Pour Leila Alaoui

La photographe Leïla Alaoui avait été blessée par balles par des terroristes islamistes un vendredi soir, alors qu’elle se trouvait à la terrasse du café-restaurant Cappuccino, à Ouagadougou. Transportée à l’hôpital, elle y est morte dans la nuit. Disparaissait ainsi en pleine jeunesse l'auteur d'une éblouissante série de portraits : "Les Marocains", qui lui avait apporté une reconnaissance internationale. Franco-marocaine, vivant entre Beyrouth et Marrakech, elle avait passé toute sa vie (très courte, hélas) à essayer de donner une vision plus juste du monde arabe. Son dernier travail, interrompu par sa mort, portait sur les réfugiés syriens au Liban.

LES MAROCAINS

« Les Marocains » est une série de portraits photographiques grandeur nature réalisés dans un studio mobile que j’ai transporté autour du Maroc. Puisant dans mon propre héritage, j’ai séjourné au sein de diverses communautés et utilisé le filtre de ma position intime de Marocaine de naissance pour révéler, dans ces portraits, la subjectivité des personnes que j’ai photographiées. Inspirée par “The Americans”, le portrait de l’Amérique d’après-guerre réalisé par Robert Frank, je me suis lancée dans un road trip à travers le Maroc rural afin de photographier des femmes et des hommes appartenant à différents groupes ethniques, Berbères comme Arabes. Ma démarche, qui cherche à révéler plus qu’à affirmer, rend les portraits réalisés doublement “documentaires” puisque mon objectif – mon regard – est à la fois intérieur et critique, proche et distancié, informé et créatif. Ce projet, toujours en cours, constitue une archive visuelle des traditions et des univers esthétiques marocains qui tendent à disparaître sous les effets de la mondialisation.

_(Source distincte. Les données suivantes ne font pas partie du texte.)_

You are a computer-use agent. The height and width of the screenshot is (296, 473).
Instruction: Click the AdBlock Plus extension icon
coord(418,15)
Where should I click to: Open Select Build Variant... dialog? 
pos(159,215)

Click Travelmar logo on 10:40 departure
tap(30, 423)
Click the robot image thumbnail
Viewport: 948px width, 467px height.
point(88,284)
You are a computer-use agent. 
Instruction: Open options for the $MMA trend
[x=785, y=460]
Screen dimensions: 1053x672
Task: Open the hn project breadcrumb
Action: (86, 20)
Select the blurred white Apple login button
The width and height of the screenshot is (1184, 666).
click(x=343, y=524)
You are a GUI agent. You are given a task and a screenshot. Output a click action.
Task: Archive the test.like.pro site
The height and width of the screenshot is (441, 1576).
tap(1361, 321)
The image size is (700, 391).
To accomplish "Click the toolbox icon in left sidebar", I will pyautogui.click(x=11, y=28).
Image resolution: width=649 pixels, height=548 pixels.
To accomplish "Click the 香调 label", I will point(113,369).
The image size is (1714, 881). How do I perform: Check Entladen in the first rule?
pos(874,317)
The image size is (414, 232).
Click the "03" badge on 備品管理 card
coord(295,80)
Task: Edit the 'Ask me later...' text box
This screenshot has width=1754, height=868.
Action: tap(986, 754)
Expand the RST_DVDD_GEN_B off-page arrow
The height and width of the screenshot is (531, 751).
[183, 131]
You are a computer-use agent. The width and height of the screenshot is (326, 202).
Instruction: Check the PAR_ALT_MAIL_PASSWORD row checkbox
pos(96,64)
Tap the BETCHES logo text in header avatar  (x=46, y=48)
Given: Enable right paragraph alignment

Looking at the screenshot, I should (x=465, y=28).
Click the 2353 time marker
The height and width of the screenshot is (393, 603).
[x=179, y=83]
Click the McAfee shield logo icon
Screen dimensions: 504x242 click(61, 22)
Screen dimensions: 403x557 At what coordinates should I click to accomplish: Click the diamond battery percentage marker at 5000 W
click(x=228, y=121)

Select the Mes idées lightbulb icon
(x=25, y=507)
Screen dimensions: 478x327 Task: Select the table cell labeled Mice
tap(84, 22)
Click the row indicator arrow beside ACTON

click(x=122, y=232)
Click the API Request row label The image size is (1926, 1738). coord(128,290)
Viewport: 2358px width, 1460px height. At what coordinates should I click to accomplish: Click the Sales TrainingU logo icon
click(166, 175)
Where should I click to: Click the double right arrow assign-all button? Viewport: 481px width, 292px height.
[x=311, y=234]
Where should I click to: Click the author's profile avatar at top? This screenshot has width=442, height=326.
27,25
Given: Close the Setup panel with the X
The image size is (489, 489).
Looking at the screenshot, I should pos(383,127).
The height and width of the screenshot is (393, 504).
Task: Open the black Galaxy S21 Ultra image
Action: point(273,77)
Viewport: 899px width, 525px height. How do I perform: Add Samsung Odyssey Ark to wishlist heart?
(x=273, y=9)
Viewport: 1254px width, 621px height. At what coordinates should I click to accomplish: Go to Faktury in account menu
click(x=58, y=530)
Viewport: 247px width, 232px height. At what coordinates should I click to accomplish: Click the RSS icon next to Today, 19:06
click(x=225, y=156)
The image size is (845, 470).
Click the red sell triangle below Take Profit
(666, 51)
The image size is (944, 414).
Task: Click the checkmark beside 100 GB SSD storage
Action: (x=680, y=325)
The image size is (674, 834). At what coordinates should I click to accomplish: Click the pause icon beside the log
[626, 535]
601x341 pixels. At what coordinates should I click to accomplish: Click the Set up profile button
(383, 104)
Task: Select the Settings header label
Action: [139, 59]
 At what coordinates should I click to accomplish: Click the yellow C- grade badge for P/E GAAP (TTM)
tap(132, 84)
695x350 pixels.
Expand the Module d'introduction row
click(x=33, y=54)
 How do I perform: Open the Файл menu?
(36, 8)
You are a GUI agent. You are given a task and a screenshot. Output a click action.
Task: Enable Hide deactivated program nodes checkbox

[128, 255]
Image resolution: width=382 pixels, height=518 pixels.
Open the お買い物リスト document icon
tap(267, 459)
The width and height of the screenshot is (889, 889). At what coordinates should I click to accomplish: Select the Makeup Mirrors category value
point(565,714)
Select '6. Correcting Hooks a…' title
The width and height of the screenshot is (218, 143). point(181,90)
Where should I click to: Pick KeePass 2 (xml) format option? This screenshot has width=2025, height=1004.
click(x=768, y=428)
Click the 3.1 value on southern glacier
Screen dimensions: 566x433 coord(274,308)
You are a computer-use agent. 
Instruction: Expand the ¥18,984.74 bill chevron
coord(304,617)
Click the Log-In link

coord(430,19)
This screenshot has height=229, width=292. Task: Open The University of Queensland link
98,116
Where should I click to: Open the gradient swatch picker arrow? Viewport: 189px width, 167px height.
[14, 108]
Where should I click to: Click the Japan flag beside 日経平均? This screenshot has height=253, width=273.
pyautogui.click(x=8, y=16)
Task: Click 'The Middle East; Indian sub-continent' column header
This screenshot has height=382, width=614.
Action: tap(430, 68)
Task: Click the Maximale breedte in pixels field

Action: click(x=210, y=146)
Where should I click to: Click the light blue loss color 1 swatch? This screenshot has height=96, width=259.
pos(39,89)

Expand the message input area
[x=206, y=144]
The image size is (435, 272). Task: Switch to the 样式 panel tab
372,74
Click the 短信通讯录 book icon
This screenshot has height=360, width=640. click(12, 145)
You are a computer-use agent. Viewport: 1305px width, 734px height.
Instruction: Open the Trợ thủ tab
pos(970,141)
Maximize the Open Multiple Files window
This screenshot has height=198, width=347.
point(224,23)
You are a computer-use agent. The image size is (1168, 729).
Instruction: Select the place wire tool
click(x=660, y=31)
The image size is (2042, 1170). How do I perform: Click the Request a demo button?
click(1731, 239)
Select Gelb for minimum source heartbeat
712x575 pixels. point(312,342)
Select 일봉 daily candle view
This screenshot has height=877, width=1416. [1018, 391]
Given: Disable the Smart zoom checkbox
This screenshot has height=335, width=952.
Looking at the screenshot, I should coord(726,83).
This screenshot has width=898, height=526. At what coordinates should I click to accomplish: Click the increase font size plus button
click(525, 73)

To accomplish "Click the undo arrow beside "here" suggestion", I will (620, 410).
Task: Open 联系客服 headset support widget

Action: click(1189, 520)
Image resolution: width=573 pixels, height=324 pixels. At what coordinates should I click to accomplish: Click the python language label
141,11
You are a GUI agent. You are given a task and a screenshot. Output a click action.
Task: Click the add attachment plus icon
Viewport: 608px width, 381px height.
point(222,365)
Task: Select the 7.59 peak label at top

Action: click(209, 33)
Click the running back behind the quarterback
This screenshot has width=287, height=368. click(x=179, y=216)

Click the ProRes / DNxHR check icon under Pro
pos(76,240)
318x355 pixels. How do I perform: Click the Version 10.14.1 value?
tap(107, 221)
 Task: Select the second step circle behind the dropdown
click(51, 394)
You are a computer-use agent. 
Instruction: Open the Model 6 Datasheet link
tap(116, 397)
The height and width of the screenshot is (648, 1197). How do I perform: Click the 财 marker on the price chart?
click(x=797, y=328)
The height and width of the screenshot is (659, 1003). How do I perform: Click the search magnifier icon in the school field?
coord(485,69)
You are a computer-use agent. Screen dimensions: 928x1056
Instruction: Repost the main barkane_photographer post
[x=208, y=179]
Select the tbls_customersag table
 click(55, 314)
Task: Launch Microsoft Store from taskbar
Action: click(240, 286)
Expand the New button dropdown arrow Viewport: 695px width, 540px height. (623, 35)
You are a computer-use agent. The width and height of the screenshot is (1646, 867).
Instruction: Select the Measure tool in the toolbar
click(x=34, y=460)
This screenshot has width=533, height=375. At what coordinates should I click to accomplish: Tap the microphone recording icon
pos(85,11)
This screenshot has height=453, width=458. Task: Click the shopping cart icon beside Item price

Cette manière hybride de concevoir le documentaire fait écho à la démarche corrective post-coloniale que de nombreux artistes contemporains engagent aujourd’hui afin d’écarter de l’objectif l’exoticisation de l’Afrique du Nord et du monde arabe très largement répandue en Europe et aux Etats-Unis. Le Maroc a longtemps occupé une place singulière dans cette utilisation de la culture historique - en particulier des éléments de l’architecture et des costumes nationaux - pour construire des fantasmes d’un « ailleurs » exotique. Les photographes utilisent souvent le Maroc comme cadre pour photographier des Occidentaux, dès lors qu’ils souhaitent donner une impression de glamour, en reléguant la population locale dans une image de rusticité et de folklore et en perpétuant de ce fait le regard condescendant de l’orientaliste. Il s’agissait pour moi de contrebalancer ce regard en adoptant pour mes portraits des techniques de studio analogues à celles de photographes tels que Richard Avedon dans sa série “In the American West”, qui montrent des sujets farouchement autonomes et d’une grande élégance, tout en mettant à jour la fierté et la dignité innées de chaque individu.